What the exercise asks: According to the article on law school applicants, by how much has the number of college graduates applying to law schools dropped since the Great Recession?

Exercise passage:
= = = = =
Noting the number of college graduates applying to law schools has dropped 36 percent since the Great Recession, Judith Areen, executive director of the Association of American Law Schools, pointed out the impact of few applicants eventually ripples beyond the classroom.
“… The biggest drop in the applicant pool has been in students who would have achieved higher-than-average LSAT scores,” she said. “They are students who would have had a very good chance of being hired even in a tight job market.”
Areen talked about the future of law schools Tuesday as the guest speaker for the annual James P. White Lecture on Legal Education at Indiana University Robert H. McKinney School of Law. In her presentation, “Legal Education Reconsidered,” she reviewed the history of legal education in the United States and outlined a way forward for law schools to overcome the criticism and attract the brightest students to the legal profession.
In particular, she cautioned law school faculty and deans from becoming disheartened or rushing to change the curriculum.
She said the current attitude toward legal education did not arise from anything law schools did or did not do. Rather the “toxic combination” of fewer lawyer positions, reduced public financial support for law schools and severe criticism of legal education that has gone largely unanswered has soured many potential law students from pursuing a career in the law.
= = = = =
Entries supplied:
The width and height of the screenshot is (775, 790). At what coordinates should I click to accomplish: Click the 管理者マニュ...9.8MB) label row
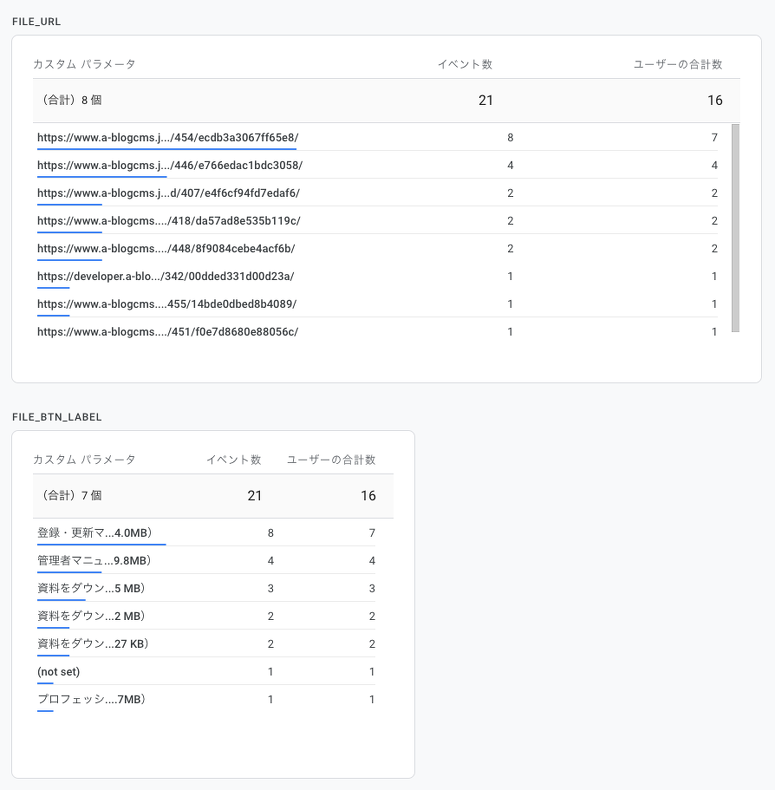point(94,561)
= = = = =
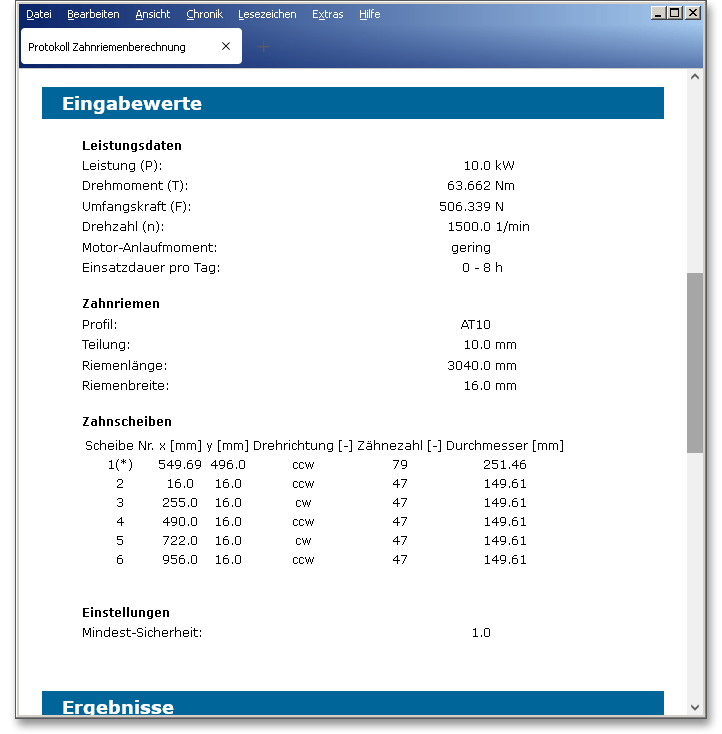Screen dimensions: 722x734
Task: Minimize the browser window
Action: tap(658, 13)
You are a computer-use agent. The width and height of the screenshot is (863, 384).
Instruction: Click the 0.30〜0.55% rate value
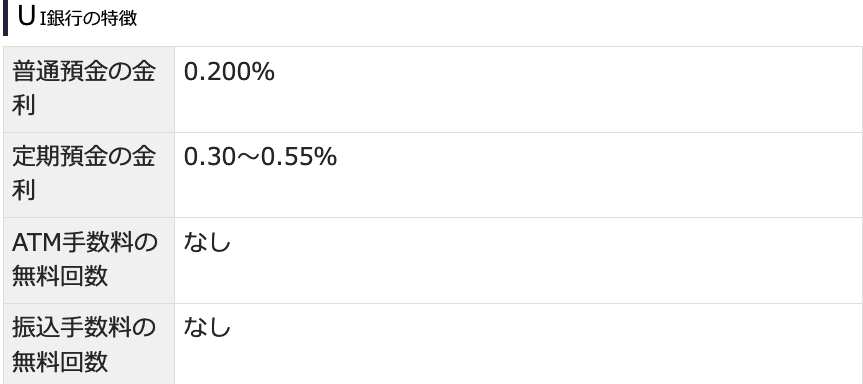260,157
= = = = =
Output for this exercise: 36 percent